Don't have the grizzled old storage admin / DBA test the backup. They know a million and one weird necessary workarounds and just execute them. However, if you need a restore and they are currently exploring caves or something, things turn dire. Have a chipper junior restore something based off of the documentation (and prepare to spend a few days updating documentation...)
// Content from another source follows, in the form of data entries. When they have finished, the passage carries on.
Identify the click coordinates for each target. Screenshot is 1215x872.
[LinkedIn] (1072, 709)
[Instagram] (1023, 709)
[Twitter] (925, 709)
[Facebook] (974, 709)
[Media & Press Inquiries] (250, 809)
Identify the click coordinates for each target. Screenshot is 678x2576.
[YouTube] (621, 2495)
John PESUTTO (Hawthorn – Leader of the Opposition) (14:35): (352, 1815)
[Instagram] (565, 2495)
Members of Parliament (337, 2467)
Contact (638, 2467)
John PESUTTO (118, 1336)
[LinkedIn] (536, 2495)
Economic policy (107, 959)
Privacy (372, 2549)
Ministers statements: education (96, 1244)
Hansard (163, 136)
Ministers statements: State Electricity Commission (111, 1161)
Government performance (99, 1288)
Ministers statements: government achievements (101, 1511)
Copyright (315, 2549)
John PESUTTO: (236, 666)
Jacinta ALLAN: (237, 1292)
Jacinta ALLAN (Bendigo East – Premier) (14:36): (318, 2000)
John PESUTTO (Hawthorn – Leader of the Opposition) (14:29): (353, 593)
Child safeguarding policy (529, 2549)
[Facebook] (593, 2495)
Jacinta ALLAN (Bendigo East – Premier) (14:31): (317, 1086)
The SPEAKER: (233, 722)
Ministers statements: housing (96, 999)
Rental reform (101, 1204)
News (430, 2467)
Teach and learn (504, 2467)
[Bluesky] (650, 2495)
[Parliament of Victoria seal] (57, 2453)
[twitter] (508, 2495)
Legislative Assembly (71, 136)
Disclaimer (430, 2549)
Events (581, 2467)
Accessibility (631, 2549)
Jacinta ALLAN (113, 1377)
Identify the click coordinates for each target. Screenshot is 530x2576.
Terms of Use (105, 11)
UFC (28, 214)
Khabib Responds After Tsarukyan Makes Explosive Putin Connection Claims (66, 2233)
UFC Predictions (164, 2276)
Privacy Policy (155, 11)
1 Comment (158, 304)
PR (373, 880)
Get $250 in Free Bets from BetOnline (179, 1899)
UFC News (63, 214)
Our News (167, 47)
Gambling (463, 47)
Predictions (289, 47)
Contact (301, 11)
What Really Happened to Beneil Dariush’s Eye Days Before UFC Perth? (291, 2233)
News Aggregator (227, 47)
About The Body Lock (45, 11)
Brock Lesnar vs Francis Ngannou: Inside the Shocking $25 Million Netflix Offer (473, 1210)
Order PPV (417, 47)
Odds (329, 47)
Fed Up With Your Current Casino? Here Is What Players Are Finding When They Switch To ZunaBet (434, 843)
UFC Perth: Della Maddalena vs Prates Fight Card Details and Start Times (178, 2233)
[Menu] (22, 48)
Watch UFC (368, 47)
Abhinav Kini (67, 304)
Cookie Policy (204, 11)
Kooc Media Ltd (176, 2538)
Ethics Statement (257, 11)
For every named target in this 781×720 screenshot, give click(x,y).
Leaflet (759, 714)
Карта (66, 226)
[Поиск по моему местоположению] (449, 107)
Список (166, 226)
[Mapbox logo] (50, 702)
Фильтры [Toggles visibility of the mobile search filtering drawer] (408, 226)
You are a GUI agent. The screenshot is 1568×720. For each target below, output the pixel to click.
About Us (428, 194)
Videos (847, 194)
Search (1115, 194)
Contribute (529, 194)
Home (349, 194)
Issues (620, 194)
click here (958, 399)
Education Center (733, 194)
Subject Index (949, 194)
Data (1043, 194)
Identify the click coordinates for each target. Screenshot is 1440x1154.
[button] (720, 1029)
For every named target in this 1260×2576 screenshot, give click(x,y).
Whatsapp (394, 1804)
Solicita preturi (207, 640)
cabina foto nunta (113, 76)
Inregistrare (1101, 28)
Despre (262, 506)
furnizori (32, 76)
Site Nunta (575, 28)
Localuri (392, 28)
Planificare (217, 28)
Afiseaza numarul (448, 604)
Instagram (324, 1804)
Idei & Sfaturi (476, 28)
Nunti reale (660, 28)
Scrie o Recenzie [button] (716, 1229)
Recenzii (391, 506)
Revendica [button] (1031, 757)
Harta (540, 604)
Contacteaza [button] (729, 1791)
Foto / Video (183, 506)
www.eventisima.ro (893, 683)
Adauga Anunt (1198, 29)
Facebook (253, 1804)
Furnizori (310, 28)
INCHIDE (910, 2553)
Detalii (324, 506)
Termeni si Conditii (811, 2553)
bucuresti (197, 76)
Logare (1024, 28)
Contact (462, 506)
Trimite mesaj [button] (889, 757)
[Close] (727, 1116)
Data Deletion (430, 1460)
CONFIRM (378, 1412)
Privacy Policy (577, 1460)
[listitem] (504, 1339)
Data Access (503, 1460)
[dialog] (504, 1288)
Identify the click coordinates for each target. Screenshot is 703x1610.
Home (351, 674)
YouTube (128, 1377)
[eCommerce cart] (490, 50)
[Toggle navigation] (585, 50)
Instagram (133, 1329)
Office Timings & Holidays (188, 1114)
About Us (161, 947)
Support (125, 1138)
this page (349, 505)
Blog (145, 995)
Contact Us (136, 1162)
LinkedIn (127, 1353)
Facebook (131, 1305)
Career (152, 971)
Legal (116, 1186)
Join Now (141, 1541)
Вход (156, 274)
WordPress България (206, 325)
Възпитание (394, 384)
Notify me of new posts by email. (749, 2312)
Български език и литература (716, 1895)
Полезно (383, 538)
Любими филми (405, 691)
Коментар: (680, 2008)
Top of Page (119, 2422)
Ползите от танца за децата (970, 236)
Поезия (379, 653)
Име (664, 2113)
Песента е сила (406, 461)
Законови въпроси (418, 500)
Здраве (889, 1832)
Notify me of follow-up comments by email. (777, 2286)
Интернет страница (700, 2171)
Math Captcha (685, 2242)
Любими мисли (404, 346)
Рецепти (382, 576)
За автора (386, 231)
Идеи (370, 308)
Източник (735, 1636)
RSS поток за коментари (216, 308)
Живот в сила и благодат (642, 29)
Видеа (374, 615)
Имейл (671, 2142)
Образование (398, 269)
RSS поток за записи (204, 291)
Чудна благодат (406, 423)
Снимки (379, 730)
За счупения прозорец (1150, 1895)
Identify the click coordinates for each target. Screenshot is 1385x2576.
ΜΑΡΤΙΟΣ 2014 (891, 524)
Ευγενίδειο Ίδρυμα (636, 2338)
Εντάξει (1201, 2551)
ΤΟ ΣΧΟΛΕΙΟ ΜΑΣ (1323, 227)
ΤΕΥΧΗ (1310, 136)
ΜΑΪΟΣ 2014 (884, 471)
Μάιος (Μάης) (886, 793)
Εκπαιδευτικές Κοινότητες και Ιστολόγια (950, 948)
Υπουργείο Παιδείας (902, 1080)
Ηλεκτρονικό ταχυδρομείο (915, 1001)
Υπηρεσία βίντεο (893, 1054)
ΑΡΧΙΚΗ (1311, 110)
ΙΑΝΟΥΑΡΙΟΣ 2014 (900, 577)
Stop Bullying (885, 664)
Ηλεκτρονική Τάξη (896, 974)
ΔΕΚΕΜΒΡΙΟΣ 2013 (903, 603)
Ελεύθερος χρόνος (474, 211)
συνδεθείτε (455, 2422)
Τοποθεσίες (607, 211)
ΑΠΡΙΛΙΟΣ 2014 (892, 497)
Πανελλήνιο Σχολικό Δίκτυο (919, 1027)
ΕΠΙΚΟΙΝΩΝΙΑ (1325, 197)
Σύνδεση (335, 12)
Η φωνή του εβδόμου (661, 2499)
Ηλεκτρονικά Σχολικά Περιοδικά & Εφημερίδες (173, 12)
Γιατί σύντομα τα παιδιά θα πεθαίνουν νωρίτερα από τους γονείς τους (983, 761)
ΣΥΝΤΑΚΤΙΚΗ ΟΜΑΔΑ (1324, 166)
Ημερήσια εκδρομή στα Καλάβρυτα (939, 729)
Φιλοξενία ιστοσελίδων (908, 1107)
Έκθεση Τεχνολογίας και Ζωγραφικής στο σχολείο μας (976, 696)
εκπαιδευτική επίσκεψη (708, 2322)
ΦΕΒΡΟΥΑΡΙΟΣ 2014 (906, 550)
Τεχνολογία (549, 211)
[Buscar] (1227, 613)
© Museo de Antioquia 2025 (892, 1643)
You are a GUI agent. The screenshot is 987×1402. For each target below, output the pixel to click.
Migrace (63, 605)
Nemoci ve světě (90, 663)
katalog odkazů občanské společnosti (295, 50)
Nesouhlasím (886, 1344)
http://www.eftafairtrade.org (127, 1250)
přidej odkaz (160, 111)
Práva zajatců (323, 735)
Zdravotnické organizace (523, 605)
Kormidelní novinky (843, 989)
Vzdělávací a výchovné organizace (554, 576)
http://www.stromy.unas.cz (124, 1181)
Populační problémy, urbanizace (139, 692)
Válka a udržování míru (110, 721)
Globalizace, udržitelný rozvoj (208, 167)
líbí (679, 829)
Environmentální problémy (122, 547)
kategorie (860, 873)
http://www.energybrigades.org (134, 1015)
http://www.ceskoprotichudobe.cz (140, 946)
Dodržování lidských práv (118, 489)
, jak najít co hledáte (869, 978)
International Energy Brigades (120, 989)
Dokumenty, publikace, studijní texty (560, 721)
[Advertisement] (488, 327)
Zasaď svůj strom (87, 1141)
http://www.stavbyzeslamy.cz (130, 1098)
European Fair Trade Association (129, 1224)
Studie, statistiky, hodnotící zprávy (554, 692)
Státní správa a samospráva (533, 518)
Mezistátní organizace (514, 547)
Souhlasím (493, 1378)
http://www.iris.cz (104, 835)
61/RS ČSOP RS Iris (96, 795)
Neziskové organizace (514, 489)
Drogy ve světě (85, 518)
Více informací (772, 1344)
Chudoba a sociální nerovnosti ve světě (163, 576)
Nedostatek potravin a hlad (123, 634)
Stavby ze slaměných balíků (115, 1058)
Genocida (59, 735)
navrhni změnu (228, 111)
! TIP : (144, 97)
And make sure to test backup you don't regularly touch. And very much test those backups you really don't want to test.

2 comments

As a grizzled old storage admin who somehow made a career out of database backups, I wholeheartedly agree with all of this. Especially having someone else do a test restore. They don't have to be junior, just not intimately familiar with the systems involved.
I’ll go a step further:

Have a different person do it each time, having them add and refine the documentation and any tooling once they’ve done it. Keep any tools and scripts used fastidiously current-few things are worse than “to fix this issue, run the repair.sh script” only to find it stopped working 6 months ago because it relied on some extremely specific lib somewhere.

Oh, database backups are fun, especially if the database server is still running! You want multiple databases, all at a consistent point in time, without taking the system offline? SUFFER, YOU FOOL! The joys of realizing that file system snapshots won't help with data that's still to be committed and that taking a backup database-by-database means that two databases whose data relies on each other are no longer properly in sync really warms my heart. Oh wait, it's the whiskey that runs through my veins that does that, being a backup operator is a fantastic pathway into alcoholism. Especially once the databases become so large, that the time it takes to take the backup become a performance concern of the running system.

I think Postgres did it right by abbreviating their "Continuous Archiving and Point-in-Time Recovery" as PITR because it's very close to PITA. But PITR and CHECKPOINT actually make Postgres probably one of the better database systems to backup (and restore!), so yet another reason why I think it's a fantastic database.

One nice thing about a circa 2010 MySQL setup is setting up a new replica is easiest by restoring a backup. If you have to do that from time to time, your backups get tested by regular process.